Data in this exercise —
○ ○ ○ ○
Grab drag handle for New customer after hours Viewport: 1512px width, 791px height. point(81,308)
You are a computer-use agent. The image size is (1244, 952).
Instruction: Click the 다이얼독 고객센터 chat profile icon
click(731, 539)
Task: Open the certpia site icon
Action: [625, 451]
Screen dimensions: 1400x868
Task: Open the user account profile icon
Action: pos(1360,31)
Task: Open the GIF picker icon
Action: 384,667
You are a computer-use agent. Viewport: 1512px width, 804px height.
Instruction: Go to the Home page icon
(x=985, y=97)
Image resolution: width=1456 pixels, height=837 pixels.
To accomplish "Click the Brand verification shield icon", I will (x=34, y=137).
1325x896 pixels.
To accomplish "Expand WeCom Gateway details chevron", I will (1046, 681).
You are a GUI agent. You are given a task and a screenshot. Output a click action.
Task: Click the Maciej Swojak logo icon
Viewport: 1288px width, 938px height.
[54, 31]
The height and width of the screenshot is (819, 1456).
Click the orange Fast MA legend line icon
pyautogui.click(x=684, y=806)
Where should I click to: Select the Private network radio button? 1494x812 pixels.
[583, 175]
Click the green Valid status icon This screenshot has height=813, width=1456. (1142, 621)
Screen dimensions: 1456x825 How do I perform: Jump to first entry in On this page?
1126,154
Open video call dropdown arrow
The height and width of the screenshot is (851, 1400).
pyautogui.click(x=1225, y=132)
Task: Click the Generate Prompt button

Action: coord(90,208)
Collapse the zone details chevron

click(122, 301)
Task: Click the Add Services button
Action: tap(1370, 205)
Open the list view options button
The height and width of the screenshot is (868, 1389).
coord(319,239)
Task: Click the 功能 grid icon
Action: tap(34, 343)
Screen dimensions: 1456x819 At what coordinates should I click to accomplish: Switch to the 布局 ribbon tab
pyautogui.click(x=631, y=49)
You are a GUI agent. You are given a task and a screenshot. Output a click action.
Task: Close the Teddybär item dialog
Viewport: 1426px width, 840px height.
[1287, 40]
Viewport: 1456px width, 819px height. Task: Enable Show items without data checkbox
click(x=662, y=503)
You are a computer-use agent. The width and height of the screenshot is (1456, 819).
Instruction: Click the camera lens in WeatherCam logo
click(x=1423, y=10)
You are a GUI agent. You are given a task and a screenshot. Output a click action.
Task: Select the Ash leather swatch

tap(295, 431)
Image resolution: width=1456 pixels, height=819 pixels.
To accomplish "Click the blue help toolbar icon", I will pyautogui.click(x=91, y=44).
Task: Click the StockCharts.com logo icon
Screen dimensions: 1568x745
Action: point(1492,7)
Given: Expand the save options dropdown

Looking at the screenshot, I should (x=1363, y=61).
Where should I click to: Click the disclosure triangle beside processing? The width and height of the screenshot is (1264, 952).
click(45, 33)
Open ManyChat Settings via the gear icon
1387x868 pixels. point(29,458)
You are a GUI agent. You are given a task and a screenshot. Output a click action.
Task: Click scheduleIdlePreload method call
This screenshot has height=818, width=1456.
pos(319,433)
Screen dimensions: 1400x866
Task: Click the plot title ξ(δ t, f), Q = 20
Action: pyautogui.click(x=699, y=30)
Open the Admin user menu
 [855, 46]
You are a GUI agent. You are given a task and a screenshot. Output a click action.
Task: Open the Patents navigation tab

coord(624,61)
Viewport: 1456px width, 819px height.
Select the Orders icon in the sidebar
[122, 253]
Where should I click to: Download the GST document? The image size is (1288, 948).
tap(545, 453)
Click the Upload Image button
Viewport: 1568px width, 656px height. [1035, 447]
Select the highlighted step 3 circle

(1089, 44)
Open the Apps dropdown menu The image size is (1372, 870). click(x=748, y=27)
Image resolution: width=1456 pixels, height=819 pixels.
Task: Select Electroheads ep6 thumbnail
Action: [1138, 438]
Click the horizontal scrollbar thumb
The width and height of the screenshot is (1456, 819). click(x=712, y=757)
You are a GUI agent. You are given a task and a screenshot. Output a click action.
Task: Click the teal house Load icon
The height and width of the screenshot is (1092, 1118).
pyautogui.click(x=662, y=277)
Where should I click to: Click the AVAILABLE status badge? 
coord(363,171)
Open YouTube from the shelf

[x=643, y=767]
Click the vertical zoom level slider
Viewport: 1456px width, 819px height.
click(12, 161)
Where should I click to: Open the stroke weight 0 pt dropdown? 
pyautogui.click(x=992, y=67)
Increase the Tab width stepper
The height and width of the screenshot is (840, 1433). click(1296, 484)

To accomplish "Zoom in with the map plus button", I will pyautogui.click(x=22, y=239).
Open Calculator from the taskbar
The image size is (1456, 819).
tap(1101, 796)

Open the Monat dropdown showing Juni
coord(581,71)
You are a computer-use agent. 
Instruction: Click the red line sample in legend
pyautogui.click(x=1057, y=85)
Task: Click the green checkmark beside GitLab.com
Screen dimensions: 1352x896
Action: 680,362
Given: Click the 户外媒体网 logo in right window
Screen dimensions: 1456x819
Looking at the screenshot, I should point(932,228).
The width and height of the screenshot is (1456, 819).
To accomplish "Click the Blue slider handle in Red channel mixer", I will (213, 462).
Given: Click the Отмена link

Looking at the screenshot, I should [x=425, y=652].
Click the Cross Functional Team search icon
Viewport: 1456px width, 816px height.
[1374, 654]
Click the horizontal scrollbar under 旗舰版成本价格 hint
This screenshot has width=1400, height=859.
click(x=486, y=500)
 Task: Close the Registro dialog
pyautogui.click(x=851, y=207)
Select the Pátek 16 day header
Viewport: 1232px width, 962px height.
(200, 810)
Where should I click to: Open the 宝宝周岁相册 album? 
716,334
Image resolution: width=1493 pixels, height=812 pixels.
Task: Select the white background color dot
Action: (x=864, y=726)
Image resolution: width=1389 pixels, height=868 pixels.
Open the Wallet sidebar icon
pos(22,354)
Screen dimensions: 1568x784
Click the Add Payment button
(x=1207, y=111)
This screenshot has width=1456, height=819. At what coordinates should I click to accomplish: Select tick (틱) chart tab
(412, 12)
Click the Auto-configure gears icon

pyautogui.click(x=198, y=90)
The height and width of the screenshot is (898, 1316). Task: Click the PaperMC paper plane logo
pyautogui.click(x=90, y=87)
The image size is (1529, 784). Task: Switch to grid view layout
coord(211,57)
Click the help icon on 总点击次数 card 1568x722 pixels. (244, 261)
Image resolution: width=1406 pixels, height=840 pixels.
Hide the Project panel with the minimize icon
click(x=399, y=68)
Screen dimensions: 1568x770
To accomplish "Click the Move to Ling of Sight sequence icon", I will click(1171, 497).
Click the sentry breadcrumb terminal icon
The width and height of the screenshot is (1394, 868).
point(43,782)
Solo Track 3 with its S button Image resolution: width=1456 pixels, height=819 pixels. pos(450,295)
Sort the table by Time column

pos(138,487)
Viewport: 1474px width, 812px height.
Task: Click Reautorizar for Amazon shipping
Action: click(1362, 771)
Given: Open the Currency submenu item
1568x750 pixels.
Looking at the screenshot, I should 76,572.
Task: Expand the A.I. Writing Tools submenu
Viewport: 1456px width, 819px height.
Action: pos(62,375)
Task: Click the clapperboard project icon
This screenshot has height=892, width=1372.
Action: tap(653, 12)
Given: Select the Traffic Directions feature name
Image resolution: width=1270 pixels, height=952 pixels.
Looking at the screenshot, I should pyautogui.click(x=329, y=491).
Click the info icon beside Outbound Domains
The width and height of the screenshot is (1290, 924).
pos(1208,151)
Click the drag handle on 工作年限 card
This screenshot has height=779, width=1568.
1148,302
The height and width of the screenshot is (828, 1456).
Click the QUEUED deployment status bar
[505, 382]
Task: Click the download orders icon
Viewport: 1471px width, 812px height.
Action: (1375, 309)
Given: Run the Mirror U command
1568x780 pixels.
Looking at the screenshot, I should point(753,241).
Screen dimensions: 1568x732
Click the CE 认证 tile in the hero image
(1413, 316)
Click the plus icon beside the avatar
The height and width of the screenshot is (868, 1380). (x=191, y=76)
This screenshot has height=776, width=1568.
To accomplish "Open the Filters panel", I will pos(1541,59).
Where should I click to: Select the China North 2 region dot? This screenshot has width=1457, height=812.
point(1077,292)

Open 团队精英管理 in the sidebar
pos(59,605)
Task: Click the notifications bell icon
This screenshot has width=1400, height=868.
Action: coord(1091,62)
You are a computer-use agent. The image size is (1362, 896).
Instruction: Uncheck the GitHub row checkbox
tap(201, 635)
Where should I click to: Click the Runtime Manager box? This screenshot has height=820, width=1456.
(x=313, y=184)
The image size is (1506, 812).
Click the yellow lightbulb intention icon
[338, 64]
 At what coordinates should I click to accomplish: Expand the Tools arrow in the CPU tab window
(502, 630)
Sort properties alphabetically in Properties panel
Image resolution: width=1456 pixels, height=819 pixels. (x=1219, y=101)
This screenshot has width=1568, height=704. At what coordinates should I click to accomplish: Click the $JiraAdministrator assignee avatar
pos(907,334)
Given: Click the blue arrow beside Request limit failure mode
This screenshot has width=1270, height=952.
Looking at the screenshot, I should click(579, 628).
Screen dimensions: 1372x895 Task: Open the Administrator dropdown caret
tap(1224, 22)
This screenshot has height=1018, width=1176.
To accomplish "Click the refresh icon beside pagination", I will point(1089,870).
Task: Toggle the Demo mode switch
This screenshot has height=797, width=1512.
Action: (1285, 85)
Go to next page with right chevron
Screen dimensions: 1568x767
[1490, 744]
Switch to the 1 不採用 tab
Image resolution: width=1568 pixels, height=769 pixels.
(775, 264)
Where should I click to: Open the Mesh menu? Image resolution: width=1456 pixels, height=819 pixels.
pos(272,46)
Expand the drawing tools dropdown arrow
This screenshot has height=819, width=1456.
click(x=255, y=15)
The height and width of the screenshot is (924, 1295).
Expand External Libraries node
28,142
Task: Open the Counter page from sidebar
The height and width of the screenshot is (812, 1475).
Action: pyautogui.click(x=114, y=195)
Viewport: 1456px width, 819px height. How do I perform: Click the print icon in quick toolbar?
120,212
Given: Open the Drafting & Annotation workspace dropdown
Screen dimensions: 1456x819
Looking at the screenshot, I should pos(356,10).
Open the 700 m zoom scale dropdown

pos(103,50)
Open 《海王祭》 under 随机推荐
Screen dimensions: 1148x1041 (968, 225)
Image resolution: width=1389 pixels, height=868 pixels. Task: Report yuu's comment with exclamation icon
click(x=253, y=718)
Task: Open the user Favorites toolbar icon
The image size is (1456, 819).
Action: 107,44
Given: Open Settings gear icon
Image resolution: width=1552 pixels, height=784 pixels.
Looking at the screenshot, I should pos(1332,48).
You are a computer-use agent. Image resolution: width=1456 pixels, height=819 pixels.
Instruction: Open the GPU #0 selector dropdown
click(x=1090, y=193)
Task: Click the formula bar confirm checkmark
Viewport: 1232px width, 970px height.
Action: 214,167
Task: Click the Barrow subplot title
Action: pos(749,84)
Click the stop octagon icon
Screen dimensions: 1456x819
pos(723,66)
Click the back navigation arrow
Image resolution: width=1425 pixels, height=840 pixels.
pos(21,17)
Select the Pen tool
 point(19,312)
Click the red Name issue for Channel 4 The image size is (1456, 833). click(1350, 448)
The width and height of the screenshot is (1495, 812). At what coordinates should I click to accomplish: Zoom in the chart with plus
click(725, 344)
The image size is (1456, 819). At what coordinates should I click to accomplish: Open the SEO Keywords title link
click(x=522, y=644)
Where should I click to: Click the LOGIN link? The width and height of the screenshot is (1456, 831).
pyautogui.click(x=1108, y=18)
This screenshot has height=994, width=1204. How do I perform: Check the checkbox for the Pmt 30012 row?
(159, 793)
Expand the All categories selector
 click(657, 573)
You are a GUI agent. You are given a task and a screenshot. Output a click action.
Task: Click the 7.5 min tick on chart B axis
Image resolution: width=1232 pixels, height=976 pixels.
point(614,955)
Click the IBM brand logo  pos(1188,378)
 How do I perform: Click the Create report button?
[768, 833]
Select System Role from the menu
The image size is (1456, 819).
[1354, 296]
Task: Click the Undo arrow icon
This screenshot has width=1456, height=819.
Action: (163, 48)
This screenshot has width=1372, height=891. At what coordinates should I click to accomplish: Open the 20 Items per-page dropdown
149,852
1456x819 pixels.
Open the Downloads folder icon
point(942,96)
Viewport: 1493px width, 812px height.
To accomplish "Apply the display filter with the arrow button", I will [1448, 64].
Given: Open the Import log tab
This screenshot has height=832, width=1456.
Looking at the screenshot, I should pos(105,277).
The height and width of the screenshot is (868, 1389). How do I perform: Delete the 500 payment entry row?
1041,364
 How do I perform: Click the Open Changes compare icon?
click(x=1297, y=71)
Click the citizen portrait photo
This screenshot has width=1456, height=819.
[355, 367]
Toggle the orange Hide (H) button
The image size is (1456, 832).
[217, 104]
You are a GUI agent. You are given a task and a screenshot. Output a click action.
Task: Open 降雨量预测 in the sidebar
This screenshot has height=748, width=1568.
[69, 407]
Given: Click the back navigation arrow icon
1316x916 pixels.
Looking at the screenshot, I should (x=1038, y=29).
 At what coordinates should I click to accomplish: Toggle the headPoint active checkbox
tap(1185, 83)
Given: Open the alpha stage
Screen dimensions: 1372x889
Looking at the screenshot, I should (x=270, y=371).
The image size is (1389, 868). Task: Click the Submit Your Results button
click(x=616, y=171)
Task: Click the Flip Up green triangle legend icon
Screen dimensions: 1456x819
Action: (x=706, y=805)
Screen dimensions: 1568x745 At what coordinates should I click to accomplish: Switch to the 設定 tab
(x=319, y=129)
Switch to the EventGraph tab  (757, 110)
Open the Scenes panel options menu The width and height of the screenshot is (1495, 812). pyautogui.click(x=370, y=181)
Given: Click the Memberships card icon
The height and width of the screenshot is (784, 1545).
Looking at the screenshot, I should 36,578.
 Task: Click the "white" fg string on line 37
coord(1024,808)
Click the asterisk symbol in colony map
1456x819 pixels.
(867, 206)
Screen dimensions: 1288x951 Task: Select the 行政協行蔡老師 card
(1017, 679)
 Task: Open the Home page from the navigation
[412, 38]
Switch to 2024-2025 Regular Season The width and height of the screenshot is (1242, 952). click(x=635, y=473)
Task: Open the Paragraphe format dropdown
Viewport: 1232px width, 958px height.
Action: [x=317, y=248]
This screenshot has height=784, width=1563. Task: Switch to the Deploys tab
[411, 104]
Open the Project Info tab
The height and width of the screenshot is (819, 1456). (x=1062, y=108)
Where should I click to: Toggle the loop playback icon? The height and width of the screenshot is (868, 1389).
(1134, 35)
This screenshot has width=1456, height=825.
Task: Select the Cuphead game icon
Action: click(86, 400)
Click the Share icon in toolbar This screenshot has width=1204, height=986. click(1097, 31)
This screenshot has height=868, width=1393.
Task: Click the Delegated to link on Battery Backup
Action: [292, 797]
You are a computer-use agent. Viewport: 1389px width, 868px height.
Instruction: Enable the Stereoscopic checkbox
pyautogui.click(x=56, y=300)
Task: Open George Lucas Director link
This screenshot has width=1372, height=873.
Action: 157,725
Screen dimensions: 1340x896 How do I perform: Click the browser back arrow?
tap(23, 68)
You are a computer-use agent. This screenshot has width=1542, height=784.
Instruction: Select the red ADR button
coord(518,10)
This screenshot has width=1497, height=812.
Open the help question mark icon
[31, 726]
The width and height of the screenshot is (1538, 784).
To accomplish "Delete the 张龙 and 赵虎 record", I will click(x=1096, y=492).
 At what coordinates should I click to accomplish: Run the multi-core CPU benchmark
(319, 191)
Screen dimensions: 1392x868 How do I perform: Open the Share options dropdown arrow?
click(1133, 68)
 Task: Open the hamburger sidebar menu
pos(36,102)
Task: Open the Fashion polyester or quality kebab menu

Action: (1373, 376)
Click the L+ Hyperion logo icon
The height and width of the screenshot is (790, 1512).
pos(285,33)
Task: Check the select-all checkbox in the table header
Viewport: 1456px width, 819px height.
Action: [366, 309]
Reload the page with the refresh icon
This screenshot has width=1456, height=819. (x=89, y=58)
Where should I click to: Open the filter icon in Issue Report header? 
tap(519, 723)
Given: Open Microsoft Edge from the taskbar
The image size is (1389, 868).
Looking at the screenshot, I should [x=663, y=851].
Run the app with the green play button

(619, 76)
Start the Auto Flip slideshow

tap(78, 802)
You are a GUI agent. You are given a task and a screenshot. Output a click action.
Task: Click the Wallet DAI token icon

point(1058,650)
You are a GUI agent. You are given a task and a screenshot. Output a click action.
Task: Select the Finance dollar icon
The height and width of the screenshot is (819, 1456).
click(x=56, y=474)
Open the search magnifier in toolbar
○ ○ ○ ○
What to do — Set down, exactly as they appear above, all lines from the one that has "Given: Open Settings gear icon" down to the one that has "You are a computer-use agent. Image", including those two and no others.

Expected output —
Given: Open Settings gear icon
Image resolution: width=1552 pixels, height=784 pixels.
Looking at the screenshot, I should pos(1332,48).
You are a computer-use agent. Image resolution: width=1456 pixels, height=819 pixels.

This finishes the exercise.